Build a small load-testable Node app with three modules (catalog, orders, media). Run one process per core and add Redis for sessions and caching. Create a Worker Thread for image transforms and a BullMQ queue for media jobs; demonstrate idempotent retries. Instrument p95/p99, event-loop lag, and RED metrics; add alerts for loop delay and heap growth. Profile with clinic.js and remove a synchronous hotspot. Add a reverse proxy with timeouts, header/body limits, and rate limiting. Implement streams for uploads and cursor pagination for APIs. Split one module into a microservice behind a queue and prove the benefit with a load test. Document read-replica use and a cache TTL matrix. Add CI checks that fail on budget regressions and missing timeouts. Add an outbox for orders; verify message-DB consistency and crash recovery.
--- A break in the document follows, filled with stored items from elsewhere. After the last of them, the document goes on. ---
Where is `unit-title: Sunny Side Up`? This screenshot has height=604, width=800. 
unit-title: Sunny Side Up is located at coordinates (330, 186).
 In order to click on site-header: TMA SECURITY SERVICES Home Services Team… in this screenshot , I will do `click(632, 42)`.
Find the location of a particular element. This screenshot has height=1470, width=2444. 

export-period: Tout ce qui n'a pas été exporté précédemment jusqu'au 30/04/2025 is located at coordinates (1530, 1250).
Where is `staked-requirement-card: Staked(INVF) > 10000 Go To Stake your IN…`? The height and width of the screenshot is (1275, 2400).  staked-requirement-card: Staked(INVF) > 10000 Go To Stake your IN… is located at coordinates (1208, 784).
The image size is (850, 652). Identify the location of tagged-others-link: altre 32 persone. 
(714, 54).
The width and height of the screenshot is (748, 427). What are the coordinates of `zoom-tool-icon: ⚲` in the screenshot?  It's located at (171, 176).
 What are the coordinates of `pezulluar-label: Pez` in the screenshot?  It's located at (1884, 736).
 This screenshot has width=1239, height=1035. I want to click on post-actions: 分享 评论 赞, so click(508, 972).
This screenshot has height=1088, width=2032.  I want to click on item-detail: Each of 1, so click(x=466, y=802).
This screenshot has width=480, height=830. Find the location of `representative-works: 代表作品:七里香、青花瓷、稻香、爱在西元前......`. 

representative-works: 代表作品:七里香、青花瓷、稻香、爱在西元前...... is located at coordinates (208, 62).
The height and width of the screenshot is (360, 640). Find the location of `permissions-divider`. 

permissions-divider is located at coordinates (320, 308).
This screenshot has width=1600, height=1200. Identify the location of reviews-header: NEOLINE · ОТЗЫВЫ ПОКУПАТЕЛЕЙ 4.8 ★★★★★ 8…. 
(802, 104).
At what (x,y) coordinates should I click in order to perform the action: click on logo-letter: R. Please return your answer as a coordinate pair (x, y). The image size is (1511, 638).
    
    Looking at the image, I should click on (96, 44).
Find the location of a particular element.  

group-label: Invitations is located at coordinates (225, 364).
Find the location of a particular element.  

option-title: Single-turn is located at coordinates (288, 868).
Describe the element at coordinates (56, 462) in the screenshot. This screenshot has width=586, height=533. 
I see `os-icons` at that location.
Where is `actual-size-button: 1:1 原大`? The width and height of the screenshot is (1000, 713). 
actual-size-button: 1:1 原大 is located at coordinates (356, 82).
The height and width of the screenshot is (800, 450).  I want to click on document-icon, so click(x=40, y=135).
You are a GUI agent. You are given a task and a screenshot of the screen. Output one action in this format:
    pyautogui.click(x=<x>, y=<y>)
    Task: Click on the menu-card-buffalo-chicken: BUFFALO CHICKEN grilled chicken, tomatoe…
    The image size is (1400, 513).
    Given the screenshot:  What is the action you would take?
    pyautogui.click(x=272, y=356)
Write a runbook: scaling knobs, breaker defaults, pool sizes, failure playbooks.

‍

Real-world Context

A marketplace kept a modular monolith but offloaded image transforms to Workers and a queue; p95 fell 35 percent and tail spikes disappeared during launches. A fintech extracted search into a microservice behind a read model and cache; query latency halved while checkout stayed in the monolith for transactional safety. A media site added circuit breakers and per-dependency timeouts; a flaky payment gateway no longer cascaded failures across the stack. A SaaS vendor enforced event-loop lag alerts, profiling in CI, and a budget gate on p95; blocking JSON parse issues were fixed before release. A logistics platform adopted streams for uploads, cursor pagination, and idempotent retries; memory stayed flat under bursty traffic. Across all cases, the wins came from protecting the loop, backpressure, and explicit split criteria rather than defaulting to microservices. Another global retailer moved sessions and caches out of process, enabled keep-alive and HTTP/2, and added a canary rollout; throughput rose without regressions, and rollback was instant when a dependency slowed.

‍

Key Takeaways

• Treat the Node.js event loop as a protected resource.
  
• Start modular; split into microservices only for clear scaling or failure-domain needs.
  
• Offload CPU to Workers or services; use streams and backpressure.
  
• Enforce timeouts, circuit breakers, and idempotent retries on dependencies.
  
• Measure p95/p99 and loop lag; gate changes with budgets and canaries.
  
  

Practice Exercise

Scenario:
You must design a high-concurrency Node.js service for checkout, media processing, and search. The system must serve p95 ≤ 150 ms at 2k RPS steady with 10k RPS bursts, without event-loop blocking. Leadership wants a clear call on monolith vs microservices and a rollback plan.

Tasks:

1. Draft a decision rubric: start modular monolith; split only if compute pattern or failure domain differs (media, search).
   
2. Topology: one process per core behind a reverse proxy with timeouts, header/body limits, and rate limiting.
   
3. Event-loop safety: move CPU work (images, crypto, large validation) to Worker Threads and a BullMQ queue; prove no main-thread blocks with loop-lag metrics.
   
4. Data: externalize sessions, add connection pools and per-dependency timeouts; add circuit breakers and retries with idempotency keys.
   
5. Backpressure: use streams for uploads; paginate with cursors; cap response sizes.
   
6. Observability: instrument p50/p95/p99, loop lag, GC, and RED/USE; set budgets and CI gates; add profiling.
   
7. Delivery: minimal containers, blue-green + canary; warm pools on boot; feature-flag risky code.
   
8. Storage: OLTP for orders, search index for queries, cache for hot reads; add outbox for order events.
   
9. Load test: show p95 and latency distribution before/after offloading CPU and enabling queues.
   
10. Decision: recommend what stays in the monolith and what splits, with risks, owners, and rollback triggers.
    
    

Deliverable:
A short architecture doc, dashboards, and a load-test report proving budgets and the split decision.